TYT MD-9600 Programming

Windows 7 and above requires administrative permission. right click on program install line and will see administrator permission line. Some os requires USB driver installed. Works better then Anytone as have to designate com port on up and download from radio.

Thanks. I did use the admin permission when running it and finally got it to work. It wasn’t quite as straight forward as others I have programmed.
Thanks again

I cannot get my TYT MD-9600 to scan. I am trying to scan several analog channels. I have the channels in a scan list and the channels have this scan list in their mode. When I activate scan it never opens the audio on an active channel. The same set up works fine on my TYT MD-UV380. What am I missing?

Thanks,

Dennis

I see a lot of info on increasing the contacts up to 100,000 but looks like it involves older FW. If the radio is already on 6.003, can it still be done?
Thanks,
Eli
K2ELI

Hey guys I’m having a bit of an issue with my MD9600… hopefully this thread is still active. I updated the firmware of the radio after installing it in my vehicle a few weeks ago and programmed it using the CPS 1.27 software… the programming seems to have taken when you turn the radio on channels zones and list are all as I programmed. However, it won’t transmit or receive on either band and in either analog or digital. The radio says it’s transmitting but no Audio is heard or received. on analog I just get a continuous open squelch sound no matter what the squelch is set to in programming…

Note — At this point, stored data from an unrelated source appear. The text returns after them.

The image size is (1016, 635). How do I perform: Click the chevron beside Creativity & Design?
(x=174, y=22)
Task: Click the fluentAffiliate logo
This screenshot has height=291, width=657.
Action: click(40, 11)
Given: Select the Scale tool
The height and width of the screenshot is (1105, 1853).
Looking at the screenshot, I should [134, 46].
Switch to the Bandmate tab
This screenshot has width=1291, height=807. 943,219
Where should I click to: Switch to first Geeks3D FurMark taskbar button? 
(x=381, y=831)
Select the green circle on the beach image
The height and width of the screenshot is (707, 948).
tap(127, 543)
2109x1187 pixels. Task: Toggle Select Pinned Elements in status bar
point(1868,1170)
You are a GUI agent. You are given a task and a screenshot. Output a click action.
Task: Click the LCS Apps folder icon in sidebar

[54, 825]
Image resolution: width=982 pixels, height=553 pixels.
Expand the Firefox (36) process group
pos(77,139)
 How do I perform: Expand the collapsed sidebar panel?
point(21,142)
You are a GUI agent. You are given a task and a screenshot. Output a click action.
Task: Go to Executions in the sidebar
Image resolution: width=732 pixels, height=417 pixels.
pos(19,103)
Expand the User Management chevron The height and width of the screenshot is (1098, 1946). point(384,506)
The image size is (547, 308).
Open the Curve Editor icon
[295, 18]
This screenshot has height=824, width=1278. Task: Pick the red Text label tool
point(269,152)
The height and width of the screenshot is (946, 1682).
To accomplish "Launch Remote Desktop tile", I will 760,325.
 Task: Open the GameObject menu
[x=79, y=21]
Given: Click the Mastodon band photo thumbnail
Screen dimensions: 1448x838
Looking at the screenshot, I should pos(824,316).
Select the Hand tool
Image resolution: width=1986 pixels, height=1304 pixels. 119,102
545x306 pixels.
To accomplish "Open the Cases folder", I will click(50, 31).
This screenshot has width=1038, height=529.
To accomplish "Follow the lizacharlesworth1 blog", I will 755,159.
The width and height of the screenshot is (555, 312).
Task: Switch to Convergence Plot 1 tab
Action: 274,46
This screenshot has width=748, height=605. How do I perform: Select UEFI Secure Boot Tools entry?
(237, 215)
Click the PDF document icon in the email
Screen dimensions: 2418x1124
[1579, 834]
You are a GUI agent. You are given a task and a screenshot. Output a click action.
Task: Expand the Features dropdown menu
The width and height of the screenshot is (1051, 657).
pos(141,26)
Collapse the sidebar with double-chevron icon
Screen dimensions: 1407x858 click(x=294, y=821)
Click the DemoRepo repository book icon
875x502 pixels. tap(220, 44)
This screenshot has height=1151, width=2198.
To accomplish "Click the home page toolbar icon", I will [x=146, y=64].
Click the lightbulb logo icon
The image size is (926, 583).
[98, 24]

Just a quick note regarding speeds at which CPS writes to radios at.

Probably the biggest contribution to a slow write is uploading a very large contact list to the radio - and, where hams are concerned, the DMR contact list we use runs into 10s of 1000s of entries.

Even if your code plug is complex in terms of zones, channels and scan lists and Rx groups, if the contact list is small then your talking a short upload, if the contact list is big (and bearing in mind a large TG list adds to it, since TGs and contacts exist on the same dB in the radio usually) then expect it to take a while to complete.

I’ve not done any radio-radio cloning on DMR kit (assuming they can do direct unit to unit crossover cloning via mic and earphone/speaker sockets like analog LMR and ham kit can), but if you find your radio supports that, it maybe quicker to clone via crossover cloning and manually alter radio ID and name in each unit afterwards.

That’s because usually cabled cloning simply sends compressed data more or less a binary transfer much like sending binaries over RS232, where each time you send a modded variant from CPS to radio, the CPS software rebuilds the binaries it’ll send to the radios and it’s often that bit which can take a fair part of the chunk of time it seems to be on a go-slow.

Just things to keep in mind, where applicable.